> **MATERIAL SUPPLIED**:

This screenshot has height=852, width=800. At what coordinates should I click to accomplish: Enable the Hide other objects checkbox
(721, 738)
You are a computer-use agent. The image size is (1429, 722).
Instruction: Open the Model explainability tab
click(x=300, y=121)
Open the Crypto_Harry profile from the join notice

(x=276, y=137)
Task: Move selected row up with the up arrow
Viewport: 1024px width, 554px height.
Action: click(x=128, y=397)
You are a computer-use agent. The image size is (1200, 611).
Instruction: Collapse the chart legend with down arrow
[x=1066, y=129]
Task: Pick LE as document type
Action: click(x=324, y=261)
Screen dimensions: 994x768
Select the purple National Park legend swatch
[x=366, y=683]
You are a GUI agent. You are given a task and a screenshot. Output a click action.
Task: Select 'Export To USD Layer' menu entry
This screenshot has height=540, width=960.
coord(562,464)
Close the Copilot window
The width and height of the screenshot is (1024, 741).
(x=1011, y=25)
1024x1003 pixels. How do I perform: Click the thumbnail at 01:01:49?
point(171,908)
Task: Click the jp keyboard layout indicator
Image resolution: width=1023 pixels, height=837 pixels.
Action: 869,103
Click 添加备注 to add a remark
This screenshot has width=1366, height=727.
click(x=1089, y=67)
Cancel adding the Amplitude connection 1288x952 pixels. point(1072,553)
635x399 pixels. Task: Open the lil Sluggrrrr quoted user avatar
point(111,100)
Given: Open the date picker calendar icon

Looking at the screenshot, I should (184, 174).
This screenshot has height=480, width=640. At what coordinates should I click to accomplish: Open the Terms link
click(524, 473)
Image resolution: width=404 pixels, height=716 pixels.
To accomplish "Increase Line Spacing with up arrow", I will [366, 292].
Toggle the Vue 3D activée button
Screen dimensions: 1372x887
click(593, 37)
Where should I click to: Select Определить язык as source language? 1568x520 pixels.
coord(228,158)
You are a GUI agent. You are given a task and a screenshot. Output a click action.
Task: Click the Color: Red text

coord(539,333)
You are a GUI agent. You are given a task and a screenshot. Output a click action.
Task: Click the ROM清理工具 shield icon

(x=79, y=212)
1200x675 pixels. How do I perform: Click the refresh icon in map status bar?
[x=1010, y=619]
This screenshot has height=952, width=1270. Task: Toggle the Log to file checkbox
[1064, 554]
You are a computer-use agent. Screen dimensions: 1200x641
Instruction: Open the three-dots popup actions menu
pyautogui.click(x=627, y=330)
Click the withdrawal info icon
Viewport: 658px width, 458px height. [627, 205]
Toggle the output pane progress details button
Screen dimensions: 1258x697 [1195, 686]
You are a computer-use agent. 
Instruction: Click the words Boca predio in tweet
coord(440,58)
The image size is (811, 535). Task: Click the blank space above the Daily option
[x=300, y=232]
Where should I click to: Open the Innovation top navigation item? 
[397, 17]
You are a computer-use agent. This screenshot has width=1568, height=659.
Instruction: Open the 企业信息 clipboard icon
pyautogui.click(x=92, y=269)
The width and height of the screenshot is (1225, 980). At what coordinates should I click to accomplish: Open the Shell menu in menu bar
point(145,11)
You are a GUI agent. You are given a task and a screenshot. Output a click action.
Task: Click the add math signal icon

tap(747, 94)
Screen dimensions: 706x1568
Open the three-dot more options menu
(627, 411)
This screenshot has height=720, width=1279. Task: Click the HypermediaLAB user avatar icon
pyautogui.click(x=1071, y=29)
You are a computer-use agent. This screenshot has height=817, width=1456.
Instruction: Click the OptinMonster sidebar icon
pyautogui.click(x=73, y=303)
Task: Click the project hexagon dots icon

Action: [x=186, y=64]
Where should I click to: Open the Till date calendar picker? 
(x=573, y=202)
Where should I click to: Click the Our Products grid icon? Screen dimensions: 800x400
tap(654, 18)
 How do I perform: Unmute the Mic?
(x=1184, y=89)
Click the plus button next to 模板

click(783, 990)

> **TASK STATEMENT**:
Each line of the listing must appear in the answer exactly as above.

> **PROBLEM SOLUTION**:
This screenshot has height=852, width=800. At what coordinates should I click to accomplish: Enable the Hide other objects checkbox
(721, 738)
You are a computer-use agent. The image size is (1429, 722).
Instruction: Open the Model explainability tab
click(x=300, y=121)
Open the Crypto_Harry profile from the join notice

(x=276, y=137)
Task: Move selected row up with the up arrow
Viewport: 1024px width, 554px height.
Action: click(x=128, y=397)
You are a computer-use agent. The image size is (1200, 611).
Instruction: Collapse the chart legend with down arrow
[x=1066, y=129]
Task: Pick LE as document type
Action: click(x=324, y=261)
Screen dimensions: 994x768
Select the purple National Park legend swatch
[x=366, y=683]
You are a GUI agent. You are given a task and a screenshot. Output a click action.
Task: Select 'Export To USD Layer' menu entry
This screenshot has height=540, width=960.
coord(562,464)
Close the Copilot window
The width and height of the screenshot is (1024, 741).
(x=1011, y=25)
1024x1003 pixels. How do I perform: Click the thumbnail at 01:01:49?
point(171,908)
Task: Click the jp keyboard layout indicator
Image resolution: width=1023 pixels, height=837 pixels.
Action: 869,103
Click 添加备注 to add a remark
This screenshot has width=1366, height=727.
click(x=1089, y=67)
Cancel adding the Amplitude connection 1288x952 pixels. point(1072,553)
635x399 pixels. Task: Open the lil Sluggrrrr quoted user avatar
point(111,100)
Given: Open the date picker calendar icon

Looking at the screenshot, I should (184, 174).
This screenshot has height=480, width=640. At what coordinates should I click to accomplish: Open the Terms link
click(524, 473)
Image resolution: width=404 pixels, height=716 pixels.
To accomplish "Increase Line Spacing with up arrow", I will [366, 292].
Toggle the Vue 3D activée button
Screen dimensions: 1372x887
click(593, 37)
Where should I click to: Select Определить язык as source language? 1568x520 pixels.
coord(228,158)
You are a GUI agent. You are given a task and a screenshot. Output a click action.
Task: Click the Color: Red text

coord(539,333)
You are a GUI agent. You are given a task and a screenshot. Output a click action.
Task: Click the ROM清理工具 shield icon

(x=79, y=212)
1200x675 pixels. How do I perform: Click the refresh icon in map status bar?
[x=1010, y=619]
This screenshot has height=952, width=1270. Task: Toggle the Log to file checkbox
[1064, 554]
You are a computer-use agent. Screen dimensions: 1200x641
Instruction: Open the three-dots popup actions menu
pyautogui.click(x=627, y=330)
Click the withdrawal info icon
Viewport: 658px width, 458px height. [627, 205]
Toggle the output pane progress details button
Screen dimensions: 1258x697 [1195, 686]
You are a computer-use agent. 
Instruction: Click the words Boca predio in tweet
coord(440,58)
The image size is (811, 535). Task: Click the blank space above the Daily option
[x=300, y=232]
Where should I click to: Open the Innovation top navigation item? 
[397, 17]
You are a computer-use agent. This screenshot has width=1568, height=659.
Instruction: Open the 企业信息 clipboard icon
pyautogui.click(x=92, y=269)
The width and height of the screenshot is (1225, 980). At what coordinates should I click to accomplish: Open the Shell menu in menu bar
point(145,11)
You are a GUI agent. You are given a task and a screenshot. Output a click action.
Task: Click the add math signal icon

tap(747, 94)
Screen dimensions: 706x1568
Open the three-dot more options menu
(627, 411)
This screenshot has height=720, width=1279. Task: Click the HypermediaLAB user avatar icon
pyautogui.click(x=1071, y=29)
You are a computer-use agent. This screenshot has height=817, width=1456.
Instruction: Click the OptinMonster sidebar icon
pyautogui.click(x=73, y=303)
Task: Click the project hexagon dots icon

Action: [x=186, y=64]
Where should I click to: Open the Till date calendar picker? 
(x=573, y=202)
Where should I click to: Click the Our Products grid icon? Screen dimensions: 800x400
tap(654, 18)
 How do I perform: Unmute the Mic?
(x=1184, y=89)
Click the plus button next to 模板

click(783, 990)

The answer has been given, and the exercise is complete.